Saved data entries
=== Begin Enclosure ===

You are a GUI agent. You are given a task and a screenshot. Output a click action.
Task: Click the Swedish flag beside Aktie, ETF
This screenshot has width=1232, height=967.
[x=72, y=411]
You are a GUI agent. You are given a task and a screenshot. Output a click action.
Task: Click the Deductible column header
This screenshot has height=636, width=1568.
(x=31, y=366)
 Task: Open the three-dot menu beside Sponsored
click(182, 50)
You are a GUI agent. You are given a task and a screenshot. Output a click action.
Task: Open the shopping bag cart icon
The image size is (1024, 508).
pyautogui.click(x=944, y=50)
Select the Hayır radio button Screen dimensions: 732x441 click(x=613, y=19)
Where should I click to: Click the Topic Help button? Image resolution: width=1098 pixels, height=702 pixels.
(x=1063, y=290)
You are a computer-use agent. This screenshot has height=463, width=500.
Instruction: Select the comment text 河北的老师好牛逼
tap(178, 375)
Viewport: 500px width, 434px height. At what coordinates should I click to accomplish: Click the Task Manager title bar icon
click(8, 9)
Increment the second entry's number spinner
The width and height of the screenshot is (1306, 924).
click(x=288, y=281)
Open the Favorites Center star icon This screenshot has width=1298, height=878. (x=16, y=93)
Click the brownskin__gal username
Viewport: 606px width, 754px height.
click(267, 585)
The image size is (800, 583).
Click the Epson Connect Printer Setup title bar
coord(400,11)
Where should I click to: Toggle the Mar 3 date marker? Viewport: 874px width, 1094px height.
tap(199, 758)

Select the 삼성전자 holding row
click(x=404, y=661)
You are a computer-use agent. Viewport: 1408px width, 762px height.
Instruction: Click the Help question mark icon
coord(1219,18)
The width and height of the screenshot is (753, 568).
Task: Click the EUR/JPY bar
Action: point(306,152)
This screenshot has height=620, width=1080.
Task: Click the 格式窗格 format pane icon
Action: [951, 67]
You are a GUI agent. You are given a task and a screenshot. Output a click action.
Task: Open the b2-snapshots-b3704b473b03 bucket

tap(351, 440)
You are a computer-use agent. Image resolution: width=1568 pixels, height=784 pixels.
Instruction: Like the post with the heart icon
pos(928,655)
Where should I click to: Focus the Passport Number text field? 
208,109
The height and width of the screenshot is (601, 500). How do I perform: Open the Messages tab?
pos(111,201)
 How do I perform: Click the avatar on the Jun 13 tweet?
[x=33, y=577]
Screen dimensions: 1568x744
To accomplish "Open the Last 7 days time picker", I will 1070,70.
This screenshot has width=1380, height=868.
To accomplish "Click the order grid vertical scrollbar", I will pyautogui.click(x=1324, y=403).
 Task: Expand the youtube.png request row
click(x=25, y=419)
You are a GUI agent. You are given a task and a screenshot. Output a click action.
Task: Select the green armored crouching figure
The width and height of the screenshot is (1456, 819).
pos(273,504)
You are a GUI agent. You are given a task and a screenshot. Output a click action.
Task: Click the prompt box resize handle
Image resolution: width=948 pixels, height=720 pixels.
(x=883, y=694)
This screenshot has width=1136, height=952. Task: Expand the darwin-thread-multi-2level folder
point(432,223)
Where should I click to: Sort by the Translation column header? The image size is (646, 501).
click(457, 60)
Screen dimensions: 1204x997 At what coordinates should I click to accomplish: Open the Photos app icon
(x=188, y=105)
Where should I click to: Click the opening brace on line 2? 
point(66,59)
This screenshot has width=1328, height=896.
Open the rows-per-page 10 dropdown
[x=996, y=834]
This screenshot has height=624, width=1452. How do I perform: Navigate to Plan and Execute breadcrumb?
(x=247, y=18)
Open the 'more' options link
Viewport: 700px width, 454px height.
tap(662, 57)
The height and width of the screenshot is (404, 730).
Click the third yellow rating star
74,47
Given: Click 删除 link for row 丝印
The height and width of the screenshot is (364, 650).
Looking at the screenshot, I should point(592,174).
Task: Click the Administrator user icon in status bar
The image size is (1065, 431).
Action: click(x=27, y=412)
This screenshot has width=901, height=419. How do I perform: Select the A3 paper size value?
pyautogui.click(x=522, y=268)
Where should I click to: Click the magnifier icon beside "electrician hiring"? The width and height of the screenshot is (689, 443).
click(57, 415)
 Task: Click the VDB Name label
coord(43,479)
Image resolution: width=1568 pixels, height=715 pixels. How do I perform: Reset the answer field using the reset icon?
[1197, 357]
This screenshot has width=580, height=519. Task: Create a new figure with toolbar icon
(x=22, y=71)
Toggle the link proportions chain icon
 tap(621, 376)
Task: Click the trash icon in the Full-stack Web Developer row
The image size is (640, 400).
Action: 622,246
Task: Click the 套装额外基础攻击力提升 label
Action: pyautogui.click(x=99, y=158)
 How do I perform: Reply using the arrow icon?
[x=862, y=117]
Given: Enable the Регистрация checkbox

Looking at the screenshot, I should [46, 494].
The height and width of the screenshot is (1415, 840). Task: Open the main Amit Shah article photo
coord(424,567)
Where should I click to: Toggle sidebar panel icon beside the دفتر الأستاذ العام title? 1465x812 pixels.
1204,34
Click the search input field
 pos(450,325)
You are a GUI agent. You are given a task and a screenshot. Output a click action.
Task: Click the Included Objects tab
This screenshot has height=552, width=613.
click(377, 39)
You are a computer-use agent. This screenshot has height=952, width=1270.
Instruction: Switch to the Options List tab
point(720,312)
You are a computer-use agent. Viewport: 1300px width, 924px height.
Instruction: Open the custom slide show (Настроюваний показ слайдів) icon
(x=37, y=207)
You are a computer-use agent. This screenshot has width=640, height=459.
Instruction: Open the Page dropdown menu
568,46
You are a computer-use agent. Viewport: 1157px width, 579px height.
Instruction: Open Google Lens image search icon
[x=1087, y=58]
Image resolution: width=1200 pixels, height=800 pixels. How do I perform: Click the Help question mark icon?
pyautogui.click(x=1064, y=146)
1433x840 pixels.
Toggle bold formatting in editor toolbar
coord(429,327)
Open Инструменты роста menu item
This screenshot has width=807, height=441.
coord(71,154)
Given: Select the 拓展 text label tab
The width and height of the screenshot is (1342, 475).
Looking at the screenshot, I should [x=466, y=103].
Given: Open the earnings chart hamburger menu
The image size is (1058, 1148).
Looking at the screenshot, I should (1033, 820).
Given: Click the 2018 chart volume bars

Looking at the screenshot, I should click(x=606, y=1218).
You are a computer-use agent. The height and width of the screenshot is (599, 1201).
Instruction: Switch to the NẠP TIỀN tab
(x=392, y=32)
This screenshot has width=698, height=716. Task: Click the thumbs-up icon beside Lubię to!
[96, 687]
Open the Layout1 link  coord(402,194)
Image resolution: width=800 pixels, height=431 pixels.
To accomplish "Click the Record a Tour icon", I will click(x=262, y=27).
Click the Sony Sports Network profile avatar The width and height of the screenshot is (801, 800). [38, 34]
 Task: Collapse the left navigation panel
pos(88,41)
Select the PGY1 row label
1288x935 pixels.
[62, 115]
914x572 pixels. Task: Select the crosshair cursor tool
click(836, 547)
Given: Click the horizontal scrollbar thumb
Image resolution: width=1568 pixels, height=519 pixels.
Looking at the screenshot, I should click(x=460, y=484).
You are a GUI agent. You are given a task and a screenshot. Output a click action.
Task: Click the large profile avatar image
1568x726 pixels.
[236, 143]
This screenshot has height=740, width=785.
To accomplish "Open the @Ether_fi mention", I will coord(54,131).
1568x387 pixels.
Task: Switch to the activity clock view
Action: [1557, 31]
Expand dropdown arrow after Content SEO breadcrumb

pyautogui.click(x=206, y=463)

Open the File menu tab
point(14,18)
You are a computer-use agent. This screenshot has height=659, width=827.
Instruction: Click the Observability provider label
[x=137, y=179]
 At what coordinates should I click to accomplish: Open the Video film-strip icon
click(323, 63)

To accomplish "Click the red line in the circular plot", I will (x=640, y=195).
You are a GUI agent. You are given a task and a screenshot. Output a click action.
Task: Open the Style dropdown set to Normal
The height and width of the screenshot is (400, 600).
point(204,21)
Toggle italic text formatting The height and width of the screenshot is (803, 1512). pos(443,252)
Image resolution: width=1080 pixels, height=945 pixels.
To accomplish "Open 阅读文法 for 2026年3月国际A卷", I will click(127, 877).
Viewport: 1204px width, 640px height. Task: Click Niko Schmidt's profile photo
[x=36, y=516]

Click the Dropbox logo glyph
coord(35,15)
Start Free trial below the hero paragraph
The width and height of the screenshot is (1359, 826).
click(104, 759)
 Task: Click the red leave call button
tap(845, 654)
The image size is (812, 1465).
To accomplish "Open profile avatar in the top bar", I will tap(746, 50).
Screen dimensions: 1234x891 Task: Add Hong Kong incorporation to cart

=== End Enclosure ===

(Assignment): Read the entries above, then pull out the lines that include "scrollbar".

(Problem solution):
To accomplish "Click the order grid vertical scrollbar", I will pyautogui.click(x=1324, y=403).
Given: Click the horizontal scrollbar thumb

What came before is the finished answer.